Focus on Holding Executives Accountable

  • Both the Federal Reserve and the FDIC have emphasized in Congressional testimony that they have authority to hold accountable[46] those executives responsible for the SVB failure (in the case of the Federal Reserve and the FDIC) and the Signature failure (in the case of the FDIC). If enforcement actions were commenced, the Federal Reserve and the FDIC would likely first look to 12 U.S.C. 1818 to impose cease and desist orders, civil money penalties or prohibition orders. While Title II (Orderly Liquidation Authority), which was not invoked, grants the FDIC claw back authority, 12 U.S.C. 1818 does not expressly grant claw back authority. US Senator Elizabeth Warren (with a number of cosponsors) has already introduced S.1045 in the US Senate to amend the Federal Deposit Insurance Act to clarify that the FDIC and other appropriate Federal regulators have the authority to claw back certain compensation paid to executives.

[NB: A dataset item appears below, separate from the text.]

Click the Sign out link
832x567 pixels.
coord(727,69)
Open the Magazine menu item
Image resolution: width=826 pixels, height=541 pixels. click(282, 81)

Refocus on the Mix of Insured Versus Uninsured Deposits

  • Much has been written about the large amounts of uninsured deposits held by SVB and Signature. Holding large amounts of uninsured deposits is not in and of itself an unsafe and unsound practice. Indeed, in many cases, there are business reasons for a bank to hold such large amounts such as to help customers with their payrolls, to hold cash security for credit extended, and for compensating balances.[47] Nonetheless, this could be an unsafe and unsound practice if the uninsured deposits are not “sticky” and the deposit holder is not loyal to the bank (e.g., the deposit holder is chasing yield or otherwise willing to move the deposit out of the bank at the first hint of dissatisfaction with the bank). Clearly, many of SVB’s large uninsured deposits were not sticky. The likely outcome of the actions of SVB uninsured deposit holders is that prudential supervisors will now require banks to monitor more closely uninsured deposits versus insured deposits and will include large withdrawals of uninsured deposits in stress test scenarios.

CFPB to Increase Emphasis on Protecting Consumers Involved in Crypto-Assets

  • While the CFPB has not played much of a role in the recent financial crisis, many policymakers have called for an increased emphasis on protecting consumers involved in crypto-asset transactions,[48] and the CFPB has taken public positions regarding its intent to address these issues both through education[49] and enforcement actions.[50] Many enforcement actions are likely to be commenced based upon consumer complaints[51] the CFPB tracks very closely.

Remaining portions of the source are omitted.